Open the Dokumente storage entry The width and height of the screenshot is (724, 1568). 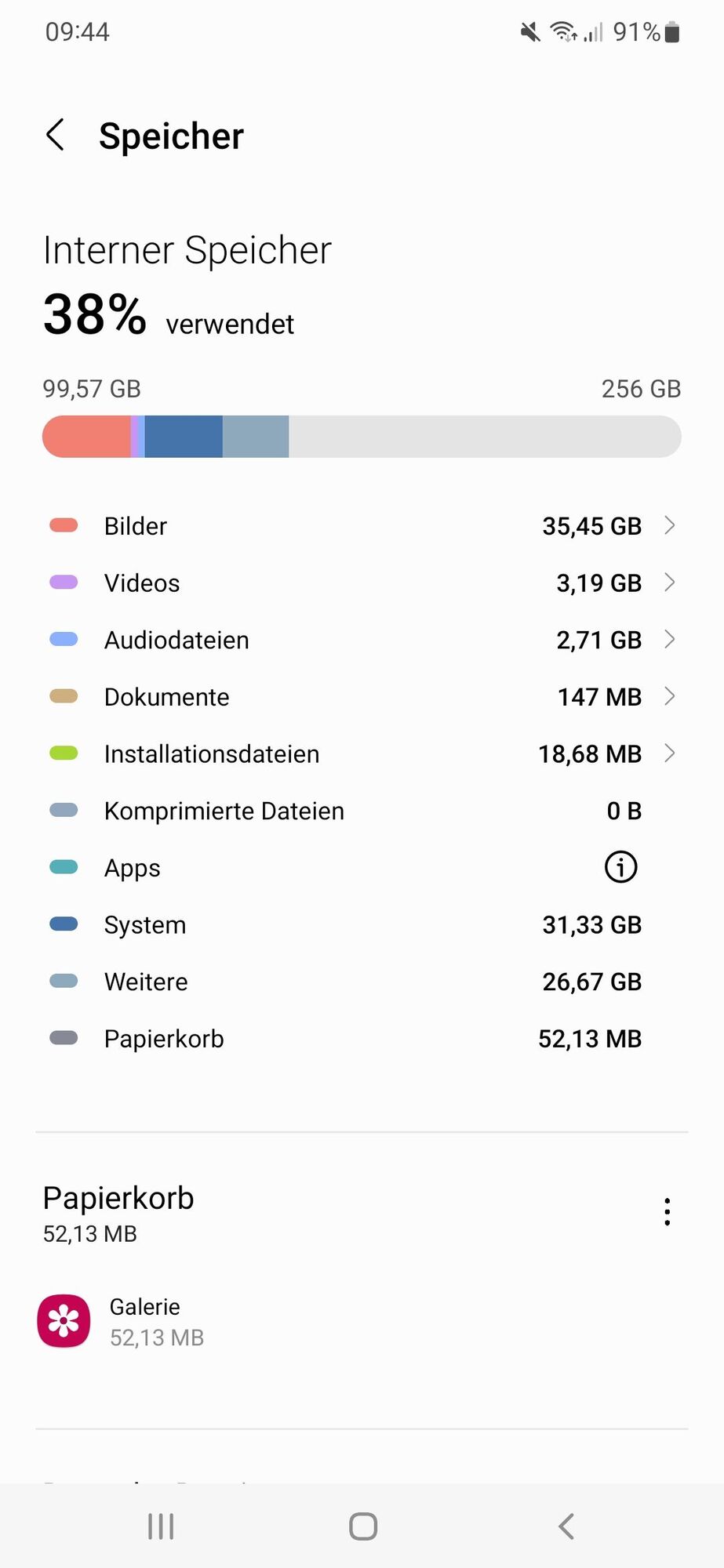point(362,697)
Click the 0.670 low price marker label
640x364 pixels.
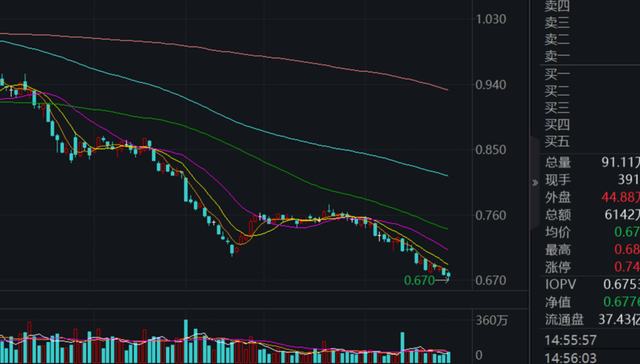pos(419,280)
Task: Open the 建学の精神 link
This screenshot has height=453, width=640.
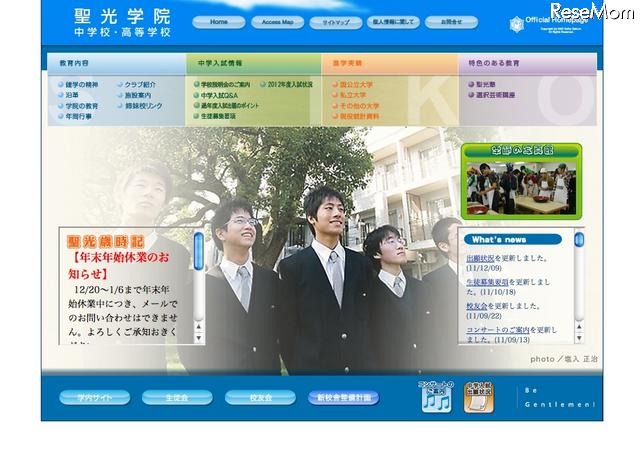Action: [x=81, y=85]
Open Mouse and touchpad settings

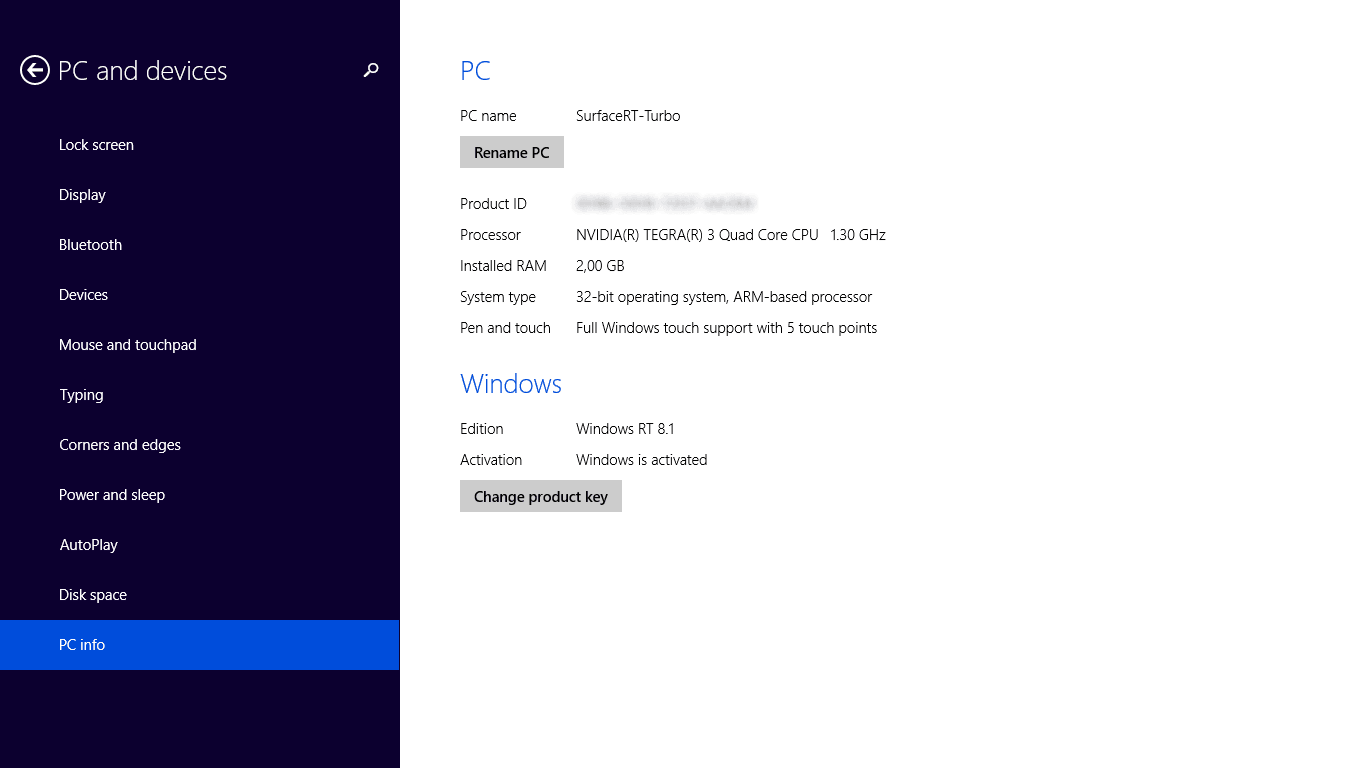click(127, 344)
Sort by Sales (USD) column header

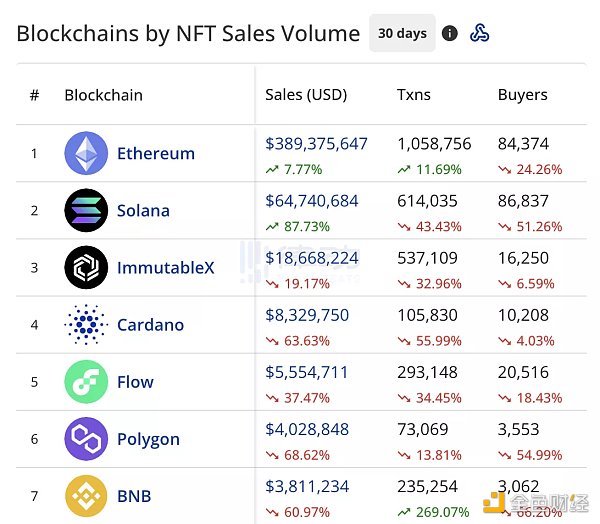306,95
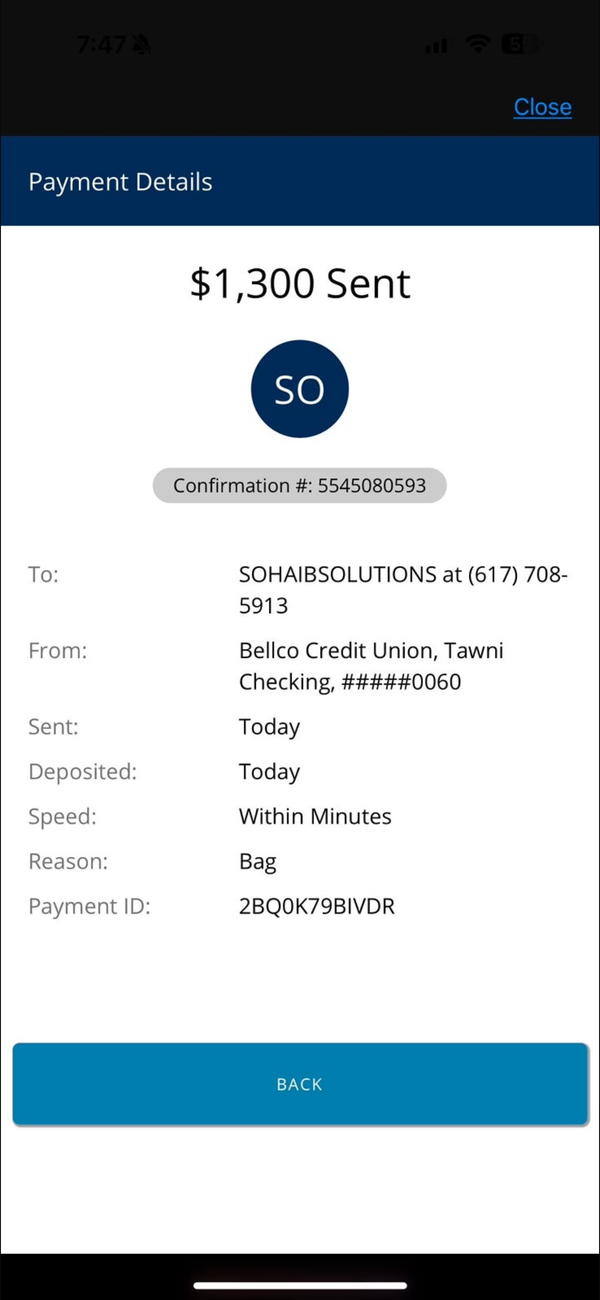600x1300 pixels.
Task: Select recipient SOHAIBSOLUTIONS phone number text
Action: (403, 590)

--

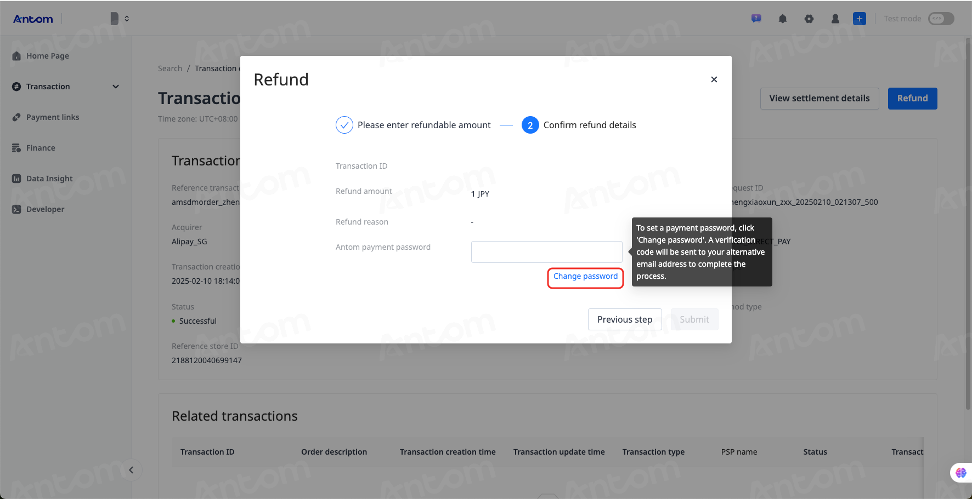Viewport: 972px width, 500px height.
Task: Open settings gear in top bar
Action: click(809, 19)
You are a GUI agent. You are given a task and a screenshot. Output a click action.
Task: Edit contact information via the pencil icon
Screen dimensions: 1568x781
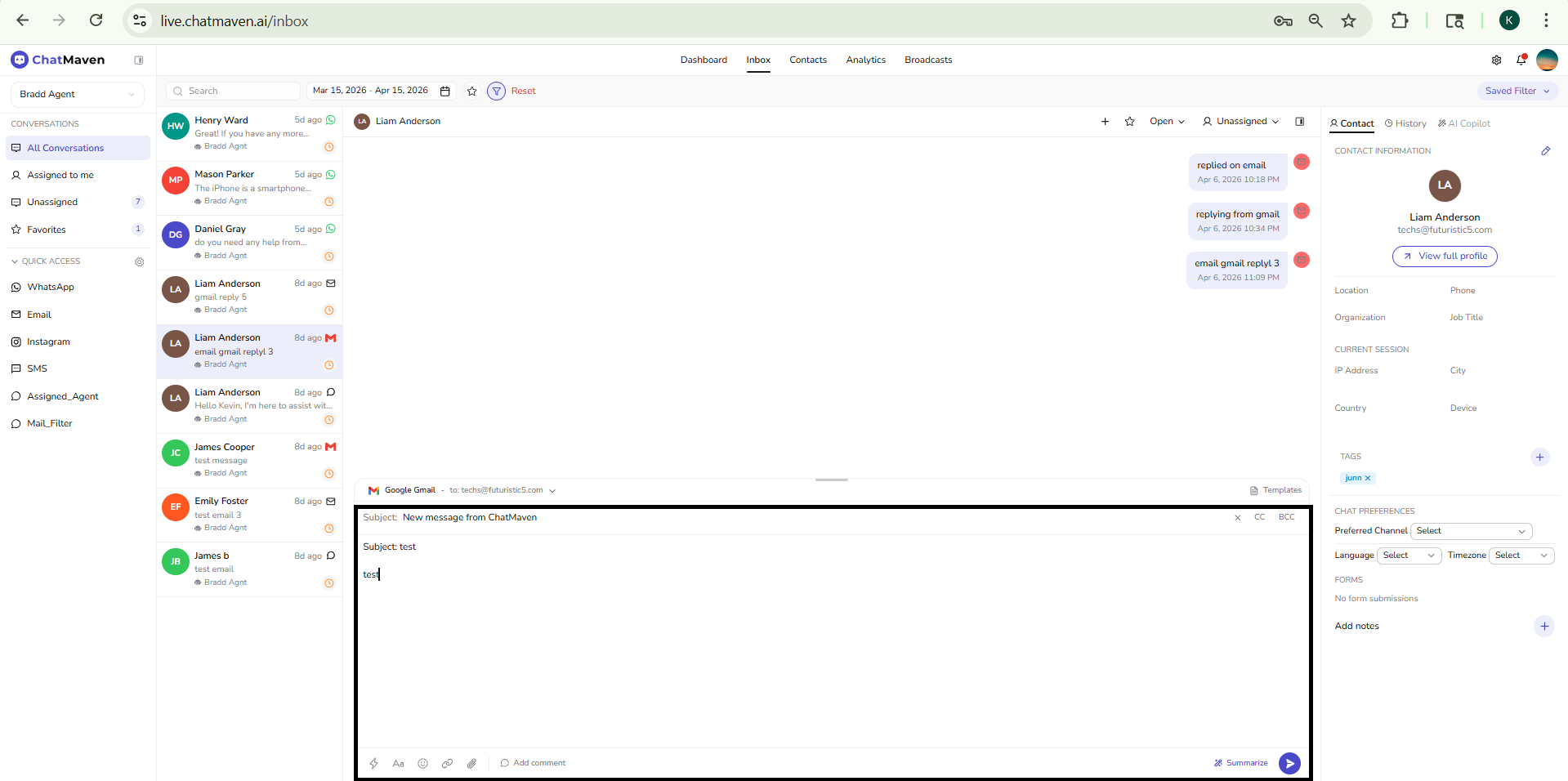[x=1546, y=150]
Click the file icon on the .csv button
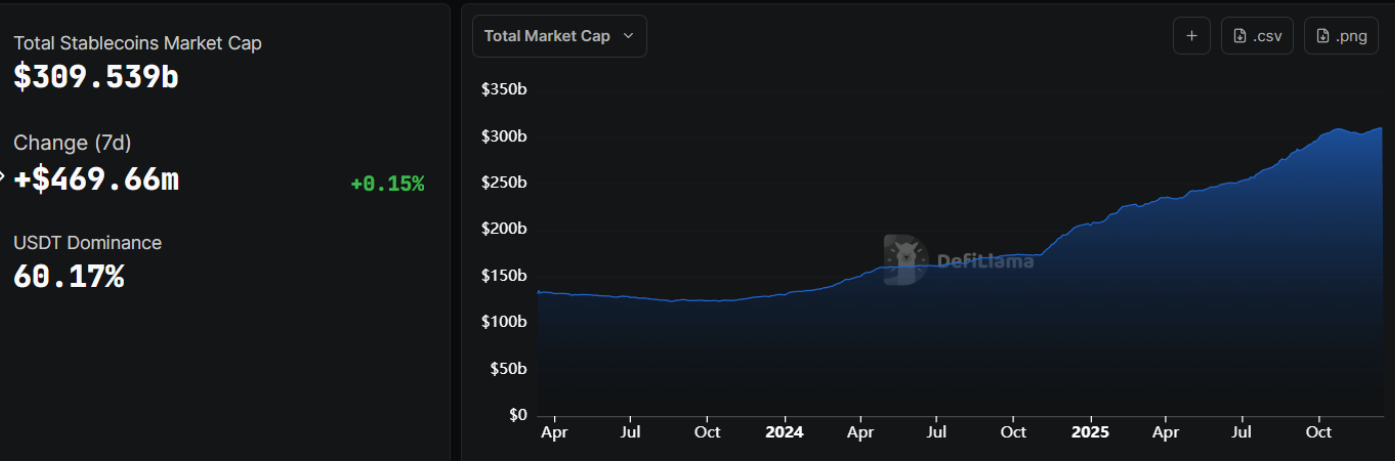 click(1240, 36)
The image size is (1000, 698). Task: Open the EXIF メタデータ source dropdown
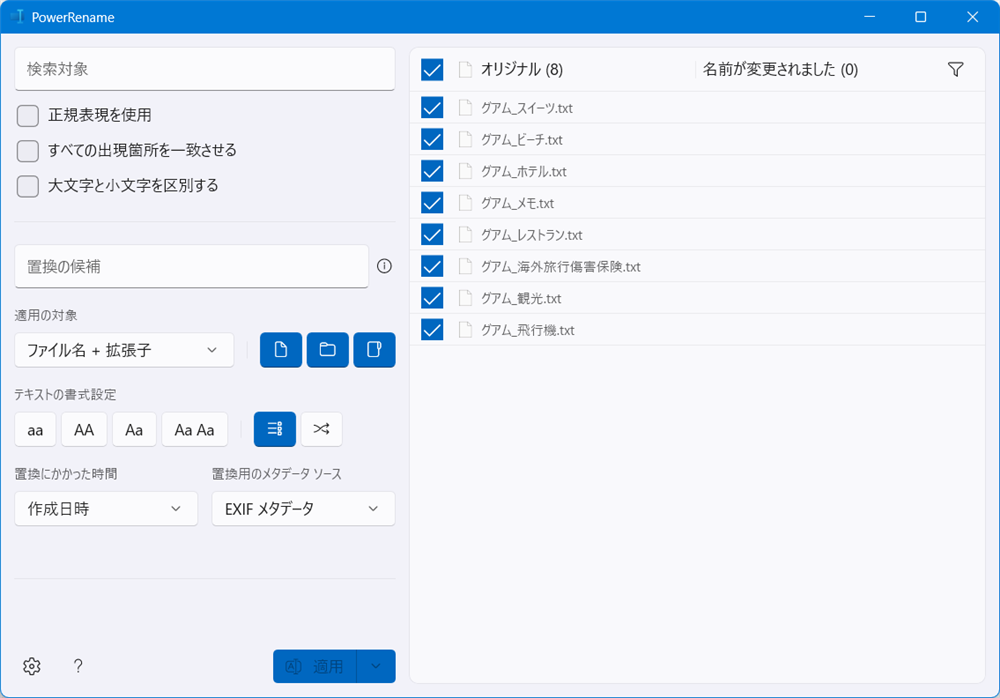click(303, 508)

---

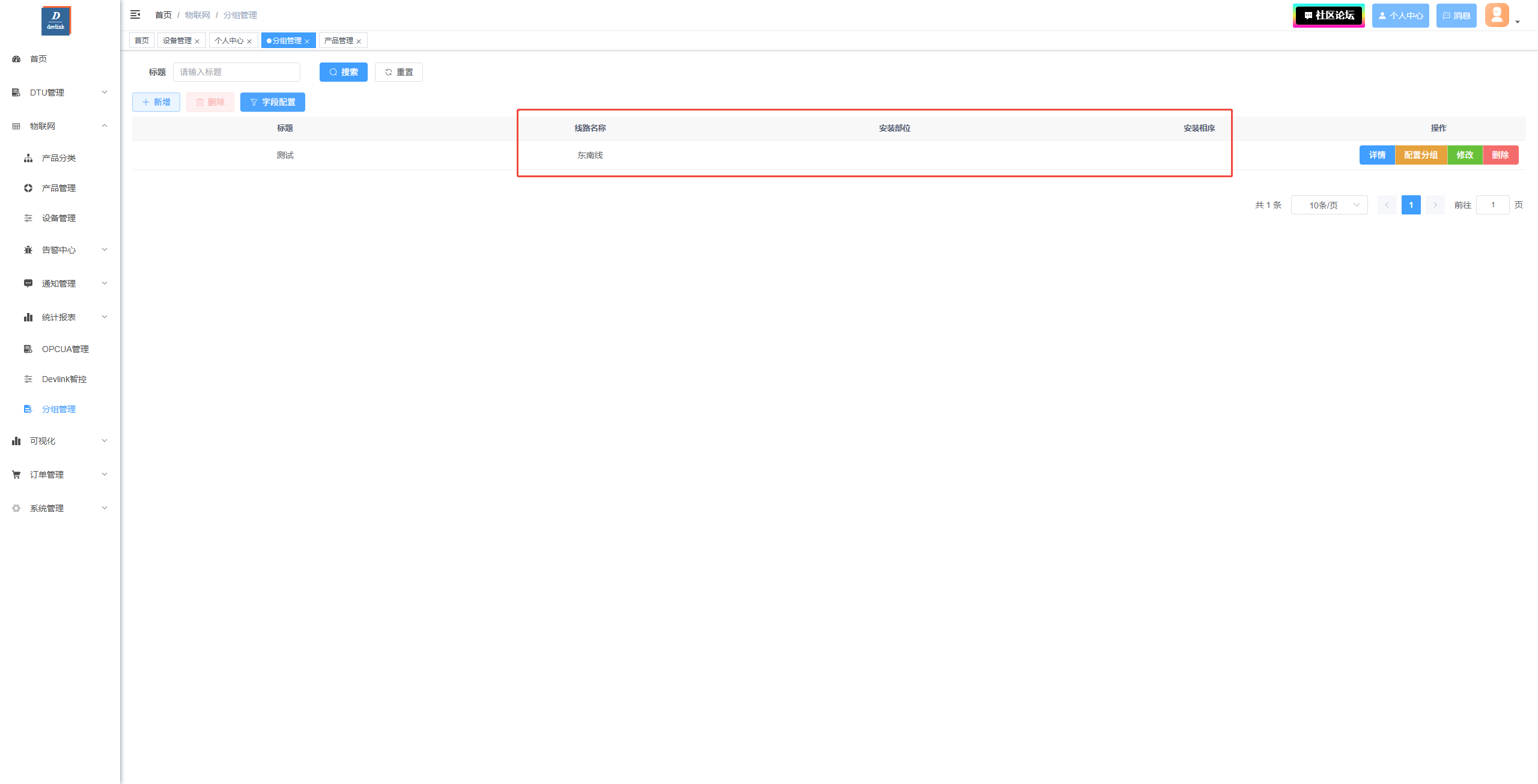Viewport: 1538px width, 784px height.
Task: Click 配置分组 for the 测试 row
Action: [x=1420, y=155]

## Stated task
Reproduce the entries verbatim, starting at the line that contains "You are a GUI" and ending at the line that contains "click(303, 508)", and omit the pictures.

## Final answer
You are a GUI agent. You are given a task and a screenshot. Output a click action.
Task: Edit contact information via the pencil icon
Screen dimensions: 1568x781
[x=1546, y=150]
Click the file icon on the .csv button
 click(1240, 36)
The image size is (1000, 698). Task: Open the EXIF メタデータ source dropdown
click(303, 508)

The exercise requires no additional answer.